Can It Be?
I know that it sounds petty for a person to cheat on their lover for the simple reason that their lover has cheated on them but when viewed through a more liberal lens it may be that cheating-revenge sex can actually be an effective therapeutic technique for managing the stress created by a cheating lover or spouse. Reconciling a sexual breach within a sexually committed relationship is a complex undertaking that quite honestly just has never been effectively achieved within the rules of mainstream therapy. I believe it is purely possible for many established therapeutic and psychiatric techniques to be too civilized to ever be effective!
|An Ancient Chinese Two-Way Phallic Tool|
After all, sex is a primal, instinctual thing that begins to lose much of its luster once it begins to become overly intellectualized. Within a relationship sex acts as a critical balancing force of gratification. No longer free to play the field, sexual partners must turn to one other in order to provide sufficient sexual energy to drive their respective libido’s. This makes understanding your partner’s libido and being able to deliver the sexual gratification they need to function smoothly a crucial survival skill that is more than often grossly underdeveloped and under attended. Small wonder then why so many committed relationships which are otherwise functional in every other respect end up having to manage the dysfunction of cheating.

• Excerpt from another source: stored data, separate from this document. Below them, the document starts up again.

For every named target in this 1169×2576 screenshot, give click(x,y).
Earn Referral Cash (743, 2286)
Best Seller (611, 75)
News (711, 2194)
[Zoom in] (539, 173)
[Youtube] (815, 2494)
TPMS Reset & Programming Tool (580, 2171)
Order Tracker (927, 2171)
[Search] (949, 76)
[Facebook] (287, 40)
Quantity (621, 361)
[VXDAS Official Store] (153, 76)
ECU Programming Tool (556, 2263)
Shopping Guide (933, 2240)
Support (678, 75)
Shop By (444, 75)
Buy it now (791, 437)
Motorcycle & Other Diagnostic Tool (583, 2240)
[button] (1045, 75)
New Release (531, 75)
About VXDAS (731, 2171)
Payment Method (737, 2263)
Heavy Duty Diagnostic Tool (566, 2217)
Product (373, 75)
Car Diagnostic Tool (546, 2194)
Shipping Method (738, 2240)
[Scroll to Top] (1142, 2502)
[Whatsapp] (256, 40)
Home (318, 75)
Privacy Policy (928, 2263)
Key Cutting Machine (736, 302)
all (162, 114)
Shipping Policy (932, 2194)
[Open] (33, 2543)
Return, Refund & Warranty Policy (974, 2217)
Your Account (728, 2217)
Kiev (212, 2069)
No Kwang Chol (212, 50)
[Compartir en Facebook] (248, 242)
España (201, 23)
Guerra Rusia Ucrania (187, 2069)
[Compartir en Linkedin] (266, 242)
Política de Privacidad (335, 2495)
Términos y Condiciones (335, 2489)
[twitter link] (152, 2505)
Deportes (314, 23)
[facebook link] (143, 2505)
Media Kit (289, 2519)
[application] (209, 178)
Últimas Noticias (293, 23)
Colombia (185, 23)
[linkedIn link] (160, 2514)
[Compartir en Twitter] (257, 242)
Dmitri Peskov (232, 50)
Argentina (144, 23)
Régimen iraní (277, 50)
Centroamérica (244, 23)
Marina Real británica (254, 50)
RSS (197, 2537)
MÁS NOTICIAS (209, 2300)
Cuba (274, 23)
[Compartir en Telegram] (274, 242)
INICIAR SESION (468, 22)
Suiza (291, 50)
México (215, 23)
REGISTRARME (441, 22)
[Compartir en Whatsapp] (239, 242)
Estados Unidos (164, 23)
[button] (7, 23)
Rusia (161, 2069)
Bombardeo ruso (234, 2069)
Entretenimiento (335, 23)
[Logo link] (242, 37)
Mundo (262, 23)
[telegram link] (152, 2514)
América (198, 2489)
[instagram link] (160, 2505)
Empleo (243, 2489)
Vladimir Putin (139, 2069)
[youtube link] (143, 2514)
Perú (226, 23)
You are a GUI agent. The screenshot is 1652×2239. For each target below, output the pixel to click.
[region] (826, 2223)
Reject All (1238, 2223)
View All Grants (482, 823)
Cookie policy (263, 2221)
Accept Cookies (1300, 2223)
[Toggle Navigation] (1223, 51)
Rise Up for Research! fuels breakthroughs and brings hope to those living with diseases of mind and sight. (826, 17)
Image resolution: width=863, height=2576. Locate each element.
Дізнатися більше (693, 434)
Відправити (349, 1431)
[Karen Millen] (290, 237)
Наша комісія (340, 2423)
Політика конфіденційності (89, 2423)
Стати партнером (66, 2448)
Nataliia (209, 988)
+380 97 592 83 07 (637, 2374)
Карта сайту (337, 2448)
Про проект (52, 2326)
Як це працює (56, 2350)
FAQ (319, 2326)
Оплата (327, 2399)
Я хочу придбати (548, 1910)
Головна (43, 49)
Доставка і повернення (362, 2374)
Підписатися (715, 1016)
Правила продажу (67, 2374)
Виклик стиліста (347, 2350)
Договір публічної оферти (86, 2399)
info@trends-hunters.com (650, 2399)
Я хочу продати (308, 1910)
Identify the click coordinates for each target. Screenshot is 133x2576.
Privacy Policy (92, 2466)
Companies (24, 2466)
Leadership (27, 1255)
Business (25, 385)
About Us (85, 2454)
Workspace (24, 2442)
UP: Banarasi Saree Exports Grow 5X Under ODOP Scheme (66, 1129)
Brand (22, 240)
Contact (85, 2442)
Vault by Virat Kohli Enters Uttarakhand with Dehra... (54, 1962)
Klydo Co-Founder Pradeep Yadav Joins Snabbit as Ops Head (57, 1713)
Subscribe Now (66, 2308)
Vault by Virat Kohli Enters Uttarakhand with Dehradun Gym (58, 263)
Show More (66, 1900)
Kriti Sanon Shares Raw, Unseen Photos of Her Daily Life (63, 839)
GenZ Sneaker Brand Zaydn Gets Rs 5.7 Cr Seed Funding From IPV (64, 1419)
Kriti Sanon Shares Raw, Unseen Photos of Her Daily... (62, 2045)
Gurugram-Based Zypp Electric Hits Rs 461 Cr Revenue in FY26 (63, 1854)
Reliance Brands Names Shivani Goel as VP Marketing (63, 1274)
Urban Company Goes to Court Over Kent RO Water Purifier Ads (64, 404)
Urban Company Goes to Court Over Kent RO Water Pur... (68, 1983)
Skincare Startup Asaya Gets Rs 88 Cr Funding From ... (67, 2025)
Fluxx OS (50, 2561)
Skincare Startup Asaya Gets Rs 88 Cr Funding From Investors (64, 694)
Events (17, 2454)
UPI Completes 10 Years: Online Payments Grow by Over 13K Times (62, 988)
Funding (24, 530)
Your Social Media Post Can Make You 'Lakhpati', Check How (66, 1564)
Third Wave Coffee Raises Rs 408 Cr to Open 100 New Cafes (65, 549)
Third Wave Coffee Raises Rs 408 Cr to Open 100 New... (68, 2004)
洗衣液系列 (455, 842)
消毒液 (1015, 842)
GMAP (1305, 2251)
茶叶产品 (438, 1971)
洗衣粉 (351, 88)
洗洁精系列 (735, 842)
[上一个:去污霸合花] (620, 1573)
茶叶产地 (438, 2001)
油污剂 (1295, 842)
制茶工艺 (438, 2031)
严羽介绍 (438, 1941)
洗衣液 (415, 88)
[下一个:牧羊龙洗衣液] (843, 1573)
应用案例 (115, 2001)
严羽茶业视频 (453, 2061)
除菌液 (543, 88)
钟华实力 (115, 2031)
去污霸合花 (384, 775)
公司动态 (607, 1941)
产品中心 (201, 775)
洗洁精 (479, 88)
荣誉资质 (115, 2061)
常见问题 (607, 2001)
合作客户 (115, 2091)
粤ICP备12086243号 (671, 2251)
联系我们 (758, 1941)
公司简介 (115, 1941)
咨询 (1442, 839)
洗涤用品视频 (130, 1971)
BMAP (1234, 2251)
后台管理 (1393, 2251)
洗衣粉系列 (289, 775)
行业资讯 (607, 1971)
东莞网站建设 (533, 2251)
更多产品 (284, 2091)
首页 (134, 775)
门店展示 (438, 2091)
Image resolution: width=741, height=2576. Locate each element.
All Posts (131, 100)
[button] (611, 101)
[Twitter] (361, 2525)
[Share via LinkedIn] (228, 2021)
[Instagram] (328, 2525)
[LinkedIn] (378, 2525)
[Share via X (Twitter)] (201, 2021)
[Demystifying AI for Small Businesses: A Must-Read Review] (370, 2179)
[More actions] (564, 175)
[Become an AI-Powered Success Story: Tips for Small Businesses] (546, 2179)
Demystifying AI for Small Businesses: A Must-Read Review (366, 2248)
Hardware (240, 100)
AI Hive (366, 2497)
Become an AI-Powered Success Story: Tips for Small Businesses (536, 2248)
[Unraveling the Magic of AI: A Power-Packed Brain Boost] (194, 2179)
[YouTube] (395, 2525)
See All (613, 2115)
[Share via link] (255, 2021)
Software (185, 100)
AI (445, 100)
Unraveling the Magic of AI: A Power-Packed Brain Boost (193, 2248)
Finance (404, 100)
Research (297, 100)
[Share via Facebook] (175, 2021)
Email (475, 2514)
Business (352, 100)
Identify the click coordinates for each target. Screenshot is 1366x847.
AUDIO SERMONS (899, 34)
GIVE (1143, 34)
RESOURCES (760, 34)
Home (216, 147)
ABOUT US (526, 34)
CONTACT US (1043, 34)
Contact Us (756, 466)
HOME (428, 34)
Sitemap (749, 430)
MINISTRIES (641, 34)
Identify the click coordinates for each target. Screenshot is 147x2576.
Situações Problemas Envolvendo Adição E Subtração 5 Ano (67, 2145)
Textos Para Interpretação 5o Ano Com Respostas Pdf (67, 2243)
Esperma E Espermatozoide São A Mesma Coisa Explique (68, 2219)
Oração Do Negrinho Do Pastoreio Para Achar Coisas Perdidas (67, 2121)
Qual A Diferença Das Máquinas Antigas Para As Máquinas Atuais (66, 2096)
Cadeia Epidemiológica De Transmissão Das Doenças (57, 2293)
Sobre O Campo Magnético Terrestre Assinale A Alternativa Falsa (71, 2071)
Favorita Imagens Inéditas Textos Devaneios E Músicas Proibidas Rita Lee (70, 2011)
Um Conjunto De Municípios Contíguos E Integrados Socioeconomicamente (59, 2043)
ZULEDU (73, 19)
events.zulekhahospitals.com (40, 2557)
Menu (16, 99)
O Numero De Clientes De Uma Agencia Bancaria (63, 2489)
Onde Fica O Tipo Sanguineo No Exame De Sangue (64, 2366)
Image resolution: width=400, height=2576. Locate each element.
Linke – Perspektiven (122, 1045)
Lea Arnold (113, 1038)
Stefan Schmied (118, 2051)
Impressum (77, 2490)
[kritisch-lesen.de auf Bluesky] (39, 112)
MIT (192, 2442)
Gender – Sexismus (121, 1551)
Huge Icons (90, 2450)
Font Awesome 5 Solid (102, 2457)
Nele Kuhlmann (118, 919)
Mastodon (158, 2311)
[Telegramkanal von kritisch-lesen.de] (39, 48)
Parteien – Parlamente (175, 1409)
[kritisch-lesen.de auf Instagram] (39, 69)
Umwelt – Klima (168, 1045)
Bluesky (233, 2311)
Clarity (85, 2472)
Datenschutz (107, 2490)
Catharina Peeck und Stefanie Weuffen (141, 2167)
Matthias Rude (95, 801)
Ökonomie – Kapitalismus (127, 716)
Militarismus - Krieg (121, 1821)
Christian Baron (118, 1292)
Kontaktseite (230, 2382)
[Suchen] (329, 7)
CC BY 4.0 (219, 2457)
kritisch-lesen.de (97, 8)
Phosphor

Let’s just be realistic about the whole thing, monogamy is a huge sacrifice that none of us is forced to make or take seriously if not only because we are free to choose, to live and to act as we desire. Every human being cherishes their sexual freedom and undoubtedly relinquishes it grudgingly, cautiously and therefore legally within the constraints of a marriage contract or some other facsimile that suits their situation! Many people believe that monogamy is an unnatural overlay of human instinct acting in direct contradiction to a man’s libido and potential to freely express his primal urges. So the single qualifying factor that ultimately stays a man’s hand from opening the door to cheating on his partner is the seriousness he feels about his integrity within the commitment he has made. His commitment and ability to remain faithful says in clear words, ‘I honestly value sex with my partner above anyone else”. Likewise, the mutual agreement people make when they decide to become sexually exclusive says, "As long as we are both sexually and/or emotionally viable do not cheat me from my right to enjoy my sexual/emotional freedom while you enjoy yours!"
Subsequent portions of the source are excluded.